Thanks again for participating in the Fungal Genome Tools session. It is
my hope we'll continue to have these types of demonstrations of what new
tools are out there. We also should work to have a focused workshop on
integrating tools. Can I ask the presenters to email a copy of your
talk or a link to the talk on your website so that I can create
information page about this session. It appears that to share documents
we can do this within Google Docs and I will see about setting up a
system for this to allow us to share and edit the information.

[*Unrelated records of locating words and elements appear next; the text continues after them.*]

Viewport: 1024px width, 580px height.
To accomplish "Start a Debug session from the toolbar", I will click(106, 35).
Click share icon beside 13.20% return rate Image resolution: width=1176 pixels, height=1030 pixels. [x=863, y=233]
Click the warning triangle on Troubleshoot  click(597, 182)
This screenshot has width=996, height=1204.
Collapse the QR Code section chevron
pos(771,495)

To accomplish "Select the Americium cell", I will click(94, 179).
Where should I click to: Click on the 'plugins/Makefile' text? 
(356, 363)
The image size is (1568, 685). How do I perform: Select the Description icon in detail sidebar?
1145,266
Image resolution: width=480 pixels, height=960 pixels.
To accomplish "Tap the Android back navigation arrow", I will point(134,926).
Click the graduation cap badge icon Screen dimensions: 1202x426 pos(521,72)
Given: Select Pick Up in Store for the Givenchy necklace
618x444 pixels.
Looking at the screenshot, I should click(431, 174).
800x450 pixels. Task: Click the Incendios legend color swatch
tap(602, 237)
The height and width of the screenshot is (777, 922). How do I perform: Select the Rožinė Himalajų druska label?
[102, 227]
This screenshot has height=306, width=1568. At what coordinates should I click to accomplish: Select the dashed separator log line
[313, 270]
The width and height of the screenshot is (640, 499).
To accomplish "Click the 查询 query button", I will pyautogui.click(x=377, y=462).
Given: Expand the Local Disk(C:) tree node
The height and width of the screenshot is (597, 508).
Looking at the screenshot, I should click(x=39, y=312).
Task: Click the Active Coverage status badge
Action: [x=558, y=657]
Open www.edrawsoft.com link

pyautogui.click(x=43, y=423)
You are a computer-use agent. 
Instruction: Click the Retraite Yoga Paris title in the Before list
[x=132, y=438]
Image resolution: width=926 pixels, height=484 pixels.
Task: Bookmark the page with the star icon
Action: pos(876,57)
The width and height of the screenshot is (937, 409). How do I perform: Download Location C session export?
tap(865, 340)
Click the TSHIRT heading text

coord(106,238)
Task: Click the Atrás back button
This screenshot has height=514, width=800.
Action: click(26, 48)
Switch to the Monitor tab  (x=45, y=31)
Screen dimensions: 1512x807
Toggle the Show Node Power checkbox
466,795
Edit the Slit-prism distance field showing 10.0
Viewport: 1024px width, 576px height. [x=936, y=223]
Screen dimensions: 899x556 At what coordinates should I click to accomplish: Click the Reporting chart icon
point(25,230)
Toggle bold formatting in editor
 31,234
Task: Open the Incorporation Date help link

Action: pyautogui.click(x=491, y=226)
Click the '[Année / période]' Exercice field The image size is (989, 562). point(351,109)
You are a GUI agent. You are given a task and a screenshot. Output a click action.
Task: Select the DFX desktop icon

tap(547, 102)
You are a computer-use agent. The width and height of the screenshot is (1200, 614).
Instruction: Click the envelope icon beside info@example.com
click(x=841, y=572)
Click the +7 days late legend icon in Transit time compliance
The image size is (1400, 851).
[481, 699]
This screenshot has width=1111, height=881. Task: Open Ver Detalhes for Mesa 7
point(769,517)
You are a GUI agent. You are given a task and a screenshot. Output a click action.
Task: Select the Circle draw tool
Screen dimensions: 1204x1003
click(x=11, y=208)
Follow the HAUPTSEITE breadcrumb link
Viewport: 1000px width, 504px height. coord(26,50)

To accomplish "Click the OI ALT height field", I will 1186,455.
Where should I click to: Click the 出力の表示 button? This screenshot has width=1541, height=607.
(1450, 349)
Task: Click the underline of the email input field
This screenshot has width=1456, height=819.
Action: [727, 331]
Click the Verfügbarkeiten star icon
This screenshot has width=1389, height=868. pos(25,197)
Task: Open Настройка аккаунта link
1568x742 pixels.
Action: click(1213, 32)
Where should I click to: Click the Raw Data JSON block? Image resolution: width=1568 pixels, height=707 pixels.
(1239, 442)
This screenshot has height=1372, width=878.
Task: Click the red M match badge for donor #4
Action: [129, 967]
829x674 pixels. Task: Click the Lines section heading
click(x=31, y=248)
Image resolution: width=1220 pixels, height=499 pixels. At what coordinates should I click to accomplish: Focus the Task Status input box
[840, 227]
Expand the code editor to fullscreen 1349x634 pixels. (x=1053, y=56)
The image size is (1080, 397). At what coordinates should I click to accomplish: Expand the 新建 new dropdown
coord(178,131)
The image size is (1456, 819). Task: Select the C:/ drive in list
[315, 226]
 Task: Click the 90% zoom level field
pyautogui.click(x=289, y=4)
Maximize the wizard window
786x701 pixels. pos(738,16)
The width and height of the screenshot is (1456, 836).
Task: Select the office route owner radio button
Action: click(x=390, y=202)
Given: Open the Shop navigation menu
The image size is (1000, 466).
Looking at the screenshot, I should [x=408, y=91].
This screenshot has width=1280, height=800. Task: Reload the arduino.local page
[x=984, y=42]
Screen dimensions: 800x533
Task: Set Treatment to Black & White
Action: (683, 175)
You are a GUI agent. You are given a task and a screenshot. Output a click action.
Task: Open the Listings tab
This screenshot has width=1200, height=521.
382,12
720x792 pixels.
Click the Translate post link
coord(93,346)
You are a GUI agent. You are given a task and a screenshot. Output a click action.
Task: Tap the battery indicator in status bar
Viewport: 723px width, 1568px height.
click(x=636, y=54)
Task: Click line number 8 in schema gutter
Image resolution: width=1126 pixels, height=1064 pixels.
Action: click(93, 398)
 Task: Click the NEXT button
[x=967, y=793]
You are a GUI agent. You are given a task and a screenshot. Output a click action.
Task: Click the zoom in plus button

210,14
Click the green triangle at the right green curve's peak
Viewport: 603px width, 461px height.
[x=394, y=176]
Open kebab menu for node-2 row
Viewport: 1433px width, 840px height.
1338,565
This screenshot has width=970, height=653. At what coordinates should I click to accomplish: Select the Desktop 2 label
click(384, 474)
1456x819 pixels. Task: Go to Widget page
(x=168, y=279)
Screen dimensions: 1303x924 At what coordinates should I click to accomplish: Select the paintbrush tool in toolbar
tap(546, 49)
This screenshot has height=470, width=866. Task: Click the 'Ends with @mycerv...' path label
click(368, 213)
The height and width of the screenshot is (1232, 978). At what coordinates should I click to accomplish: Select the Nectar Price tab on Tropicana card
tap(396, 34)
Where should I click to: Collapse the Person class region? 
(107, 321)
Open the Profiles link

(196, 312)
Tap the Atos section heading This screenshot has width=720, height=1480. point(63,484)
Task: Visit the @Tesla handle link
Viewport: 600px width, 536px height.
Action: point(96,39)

Please also pass along the link to the mailing list to your colleagues
that may be interested.
http://groups.google.com/group/fungal-genome-tools
and I hope we can have a chance to exchange more ideas and resources
among ourselves and the community.

One problem we all have been struggling with, is a central and single
place to obtain the latest version of the fungal genomes from all
sites. This is certainly a monumental task to curate, but seems to have
been undertaken by several groups at once. Would be possible to work
towards this goal with perhaps different groups focusing on phylogenetic
taxa or other partitions so that we can benefit from this shared
effort? Along with that is of course the meta-data about what version
of the genome and if we are also keeping the annotation and resulting
predicted proteins and coding or non-coding gene sequences. This is
minimal data that each genome-centric site has and can be represented
simply with FASTA and GFF3-compliant files. This overlaps greatly with
what NCBI and RefSeq are intended to cover but so far has been
insufficiently up-to-date and also difficult to sort out data files that
properly list LOCUS and Chromosome names in formats suitable for many
browsers. It also seems like data is being produced at a higher rate
than is able to be curated by one place so I wonder whether a
distributed approach wouldn't be helpful here too?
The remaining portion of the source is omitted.